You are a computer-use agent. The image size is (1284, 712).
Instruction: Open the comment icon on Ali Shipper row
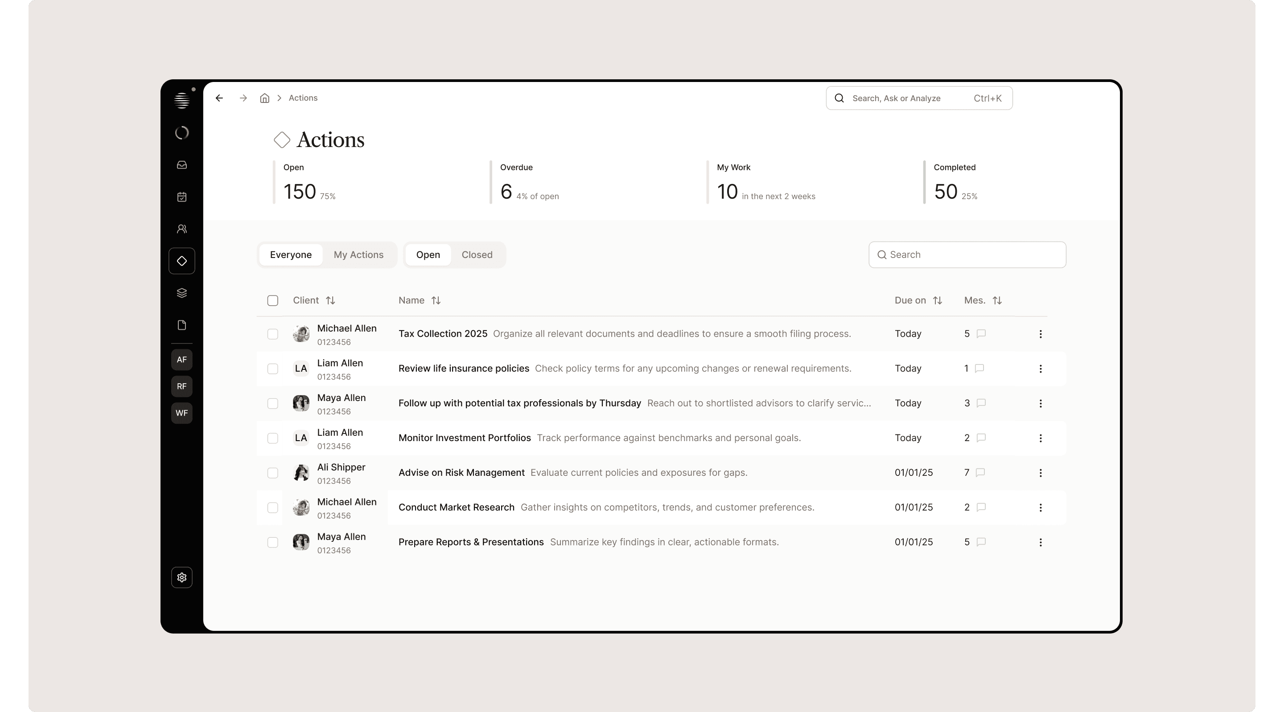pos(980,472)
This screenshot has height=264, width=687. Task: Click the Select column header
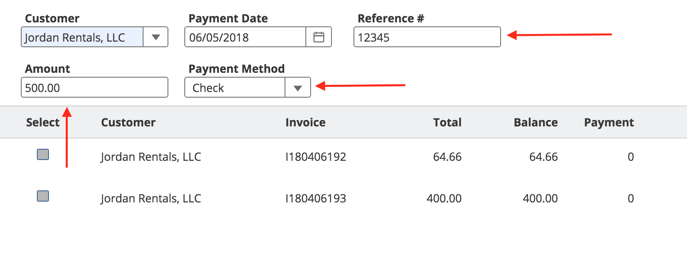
...
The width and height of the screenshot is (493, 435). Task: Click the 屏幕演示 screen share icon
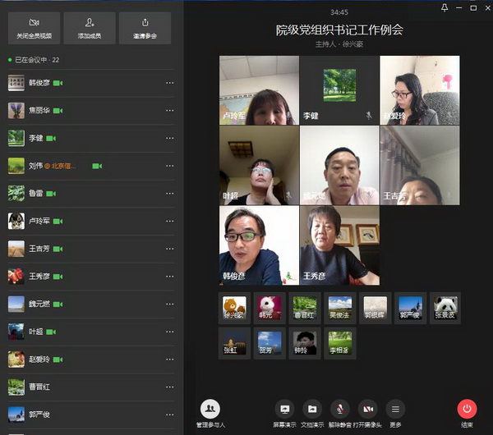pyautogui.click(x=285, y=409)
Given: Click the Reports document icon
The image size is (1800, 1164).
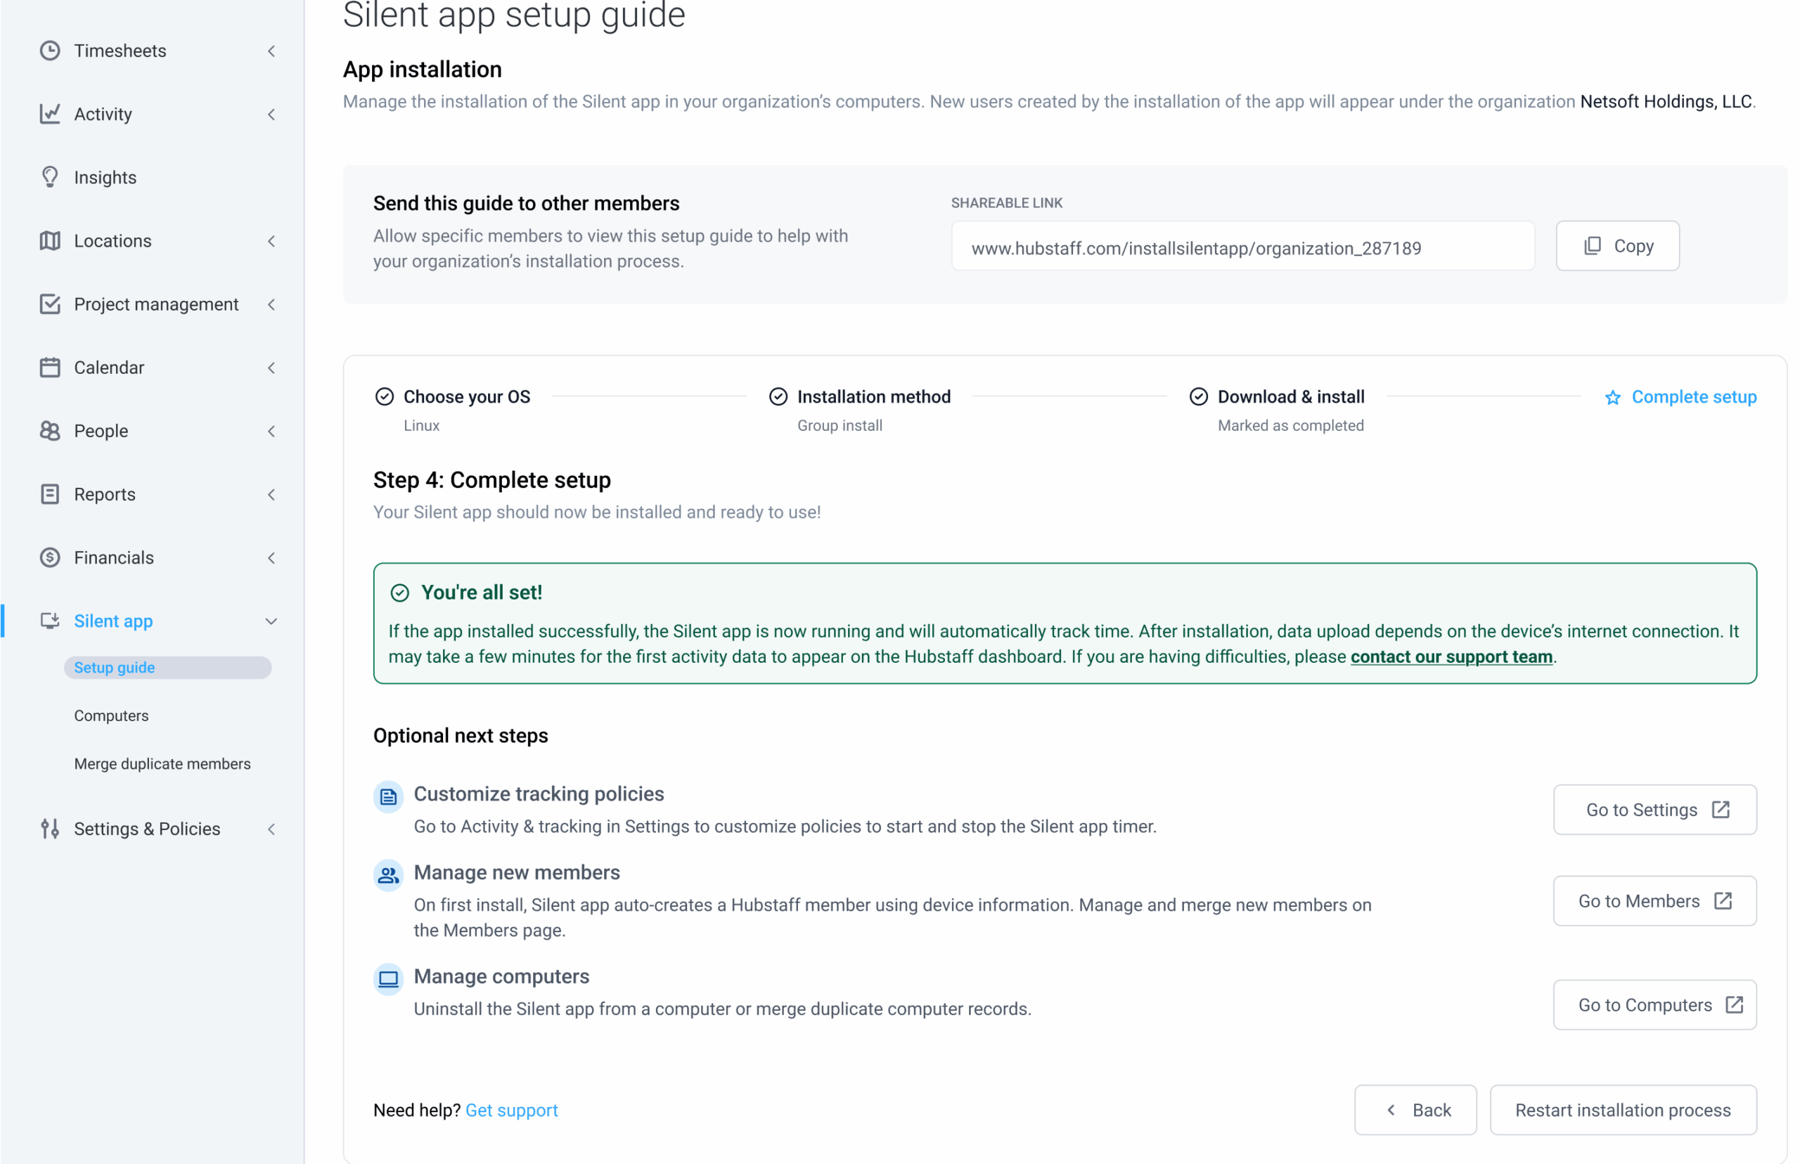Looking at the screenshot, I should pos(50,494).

* **Exercise brief**
List every line of the material above that contains the string "icon", counting only matches with the same case.

* **Written answer**
Instruction: Open the comment icon on Ali Shipper row
The width and height of the screenshot is (493, 435). Task: Click the 屏幕演示 screen share icon
Given: Click the Reports document icon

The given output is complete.